Steinzeitliche Rituale und Raumfahrtrekorde
1978 avanciert Sigmund Jähn als Premiumrepräsentant der skizzierten Generation zum ersten Deutschen im All. Er entzündet die Fackel des „großen Leuchtfeuers“ der ostdeutschen Weltraumforschung. Die Choreografie des „Propagandacoups“ folgt Politbürobeschlüssen und geheimdienstlichen Überprüfungen.
Die „Sicherheitskonzeption trägt den Kodenamen „Falke“.
Ines Geipel, „Schöner neuer Himmel. Aus dem Militärlabor des Ostens“, Klett-Cotta, 22,-
Der kosmische DDR-Triumph versetzt die Republik in einen Ausnahmezustand. Das Staatsvolk jubelt wie ein Mann. Honecker überreicht Jähn eine Flinte.
Der Staatsratsvorsitzende verehrt Jähn ein Jagdgewehr mit Silbergravur und Widmung. Die archaische Geste bleibt vorderhand umgebungslos.
Doch ist nicht auch Jähn zu einer Jagd aufgebrochen? Im Nachgang des Raumflugs plagen ihn „Illusionen des Raumes“. Seine körperliche Verfassung, eine rasend vorangeschrittene Entkräftigung, erhöhen die Erwartungen, die Wissenschaftler:innen mit anabolen Steroiden verknüpfen.
Leistungssteigernde Mittel setzt die DDR im Sport systematisch ein. In der Retrospektive erscheinen die Athlet:innen plötzlich als unfreiwillige Proband:innen der Raumfahrtforschung. Entmündigung, Missachtung der Integrität und Missbrauch liegen auf einer Linie der Verfehlungen, die bis heute Streitpunkte liefern.

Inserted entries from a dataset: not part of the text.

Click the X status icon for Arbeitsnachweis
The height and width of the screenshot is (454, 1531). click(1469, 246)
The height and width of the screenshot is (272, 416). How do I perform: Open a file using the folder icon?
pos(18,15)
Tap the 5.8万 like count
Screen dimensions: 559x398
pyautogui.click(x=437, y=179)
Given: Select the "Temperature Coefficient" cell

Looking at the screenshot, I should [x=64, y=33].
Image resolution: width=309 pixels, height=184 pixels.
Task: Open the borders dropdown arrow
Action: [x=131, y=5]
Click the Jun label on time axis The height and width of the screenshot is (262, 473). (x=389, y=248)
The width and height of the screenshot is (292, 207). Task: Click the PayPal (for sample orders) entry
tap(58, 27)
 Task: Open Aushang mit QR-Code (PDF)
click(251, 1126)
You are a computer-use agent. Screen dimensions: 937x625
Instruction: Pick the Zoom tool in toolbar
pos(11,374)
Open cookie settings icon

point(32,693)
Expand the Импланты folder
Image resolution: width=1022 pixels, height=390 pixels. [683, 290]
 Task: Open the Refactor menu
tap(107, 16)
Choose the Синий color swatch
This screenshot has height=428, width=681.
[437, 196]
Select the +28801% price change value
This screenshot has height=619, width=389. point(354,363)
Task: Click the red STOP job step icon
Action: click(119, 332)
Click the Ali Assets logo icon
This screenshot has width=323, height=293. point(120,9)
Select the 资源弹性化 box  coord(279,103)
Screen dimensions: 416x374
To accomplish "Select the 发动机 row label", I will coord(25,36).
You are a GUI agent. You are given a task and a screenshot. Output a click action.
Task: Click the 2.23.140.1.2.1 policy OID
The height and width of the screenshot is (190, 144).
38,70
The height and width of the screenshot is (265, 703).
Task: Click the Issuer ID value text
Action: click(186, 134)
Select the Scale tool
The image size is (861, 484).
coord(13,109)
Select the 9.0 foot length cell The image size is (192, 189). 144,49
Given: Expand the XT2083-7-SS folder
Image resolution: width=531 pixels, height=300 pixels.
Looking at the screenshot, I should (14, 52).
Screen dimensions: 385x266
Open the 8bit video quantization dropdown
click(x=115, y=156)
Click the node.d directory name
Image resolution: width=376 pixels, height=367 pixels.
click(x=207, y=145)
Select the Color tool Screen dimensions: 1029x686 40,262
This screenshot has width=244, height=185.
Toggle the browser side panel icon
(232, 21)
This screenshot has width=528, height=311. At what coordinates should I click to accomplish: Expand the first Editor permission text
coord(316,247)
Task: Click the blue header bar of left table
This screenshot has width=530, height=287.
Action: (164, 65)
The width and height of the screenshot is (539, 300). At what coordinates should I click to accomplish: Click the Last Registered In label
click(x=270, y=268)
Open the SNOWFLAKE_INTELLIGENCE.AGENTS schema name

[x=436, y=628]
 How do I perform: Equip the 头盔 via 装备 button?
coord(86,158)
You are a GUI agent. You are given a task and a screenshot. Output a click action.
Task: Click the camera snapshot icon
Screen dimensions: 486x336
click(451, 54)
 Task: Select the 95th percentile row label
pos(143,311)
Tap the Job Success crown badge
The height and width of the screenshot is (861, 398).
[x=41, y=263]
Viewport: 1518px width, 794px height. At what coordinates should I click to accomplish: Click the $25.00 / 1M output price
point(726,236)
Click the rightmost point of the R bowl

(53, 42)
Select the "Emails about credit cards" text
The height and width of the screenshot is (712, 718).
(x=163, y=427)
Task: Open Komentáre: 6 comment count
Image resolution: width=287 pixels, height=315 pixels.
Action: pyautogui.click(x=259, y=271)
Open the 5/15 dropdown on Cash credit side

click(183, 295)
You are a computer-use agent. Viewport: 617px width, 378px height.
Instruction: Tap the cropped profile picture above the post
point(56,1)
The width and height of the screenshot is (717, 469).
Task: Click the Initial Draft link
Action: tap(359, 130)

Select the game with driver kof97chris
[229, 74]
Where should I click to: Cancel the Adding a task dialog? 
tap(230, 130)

Der Vater war eine HVA-Leuchte, Kundschafter des Friedens, „Westagent mit acht verschiedenen Identitäten“; ein Mann des Militärisch-Industriellen Komplexes (MIK). Daran denkt die Autorin, während eine anonyme Drohung mit dem Absender unknownsoldier@ ihre Nervenstränge vibrieren lässt. Die Angst assoziiert sich mit den „Nebelbildern von Gerhard Richter“. Ines Geipel variiert und ergänzt Richters Nebelbilder mit „dunklen Nachbildern“.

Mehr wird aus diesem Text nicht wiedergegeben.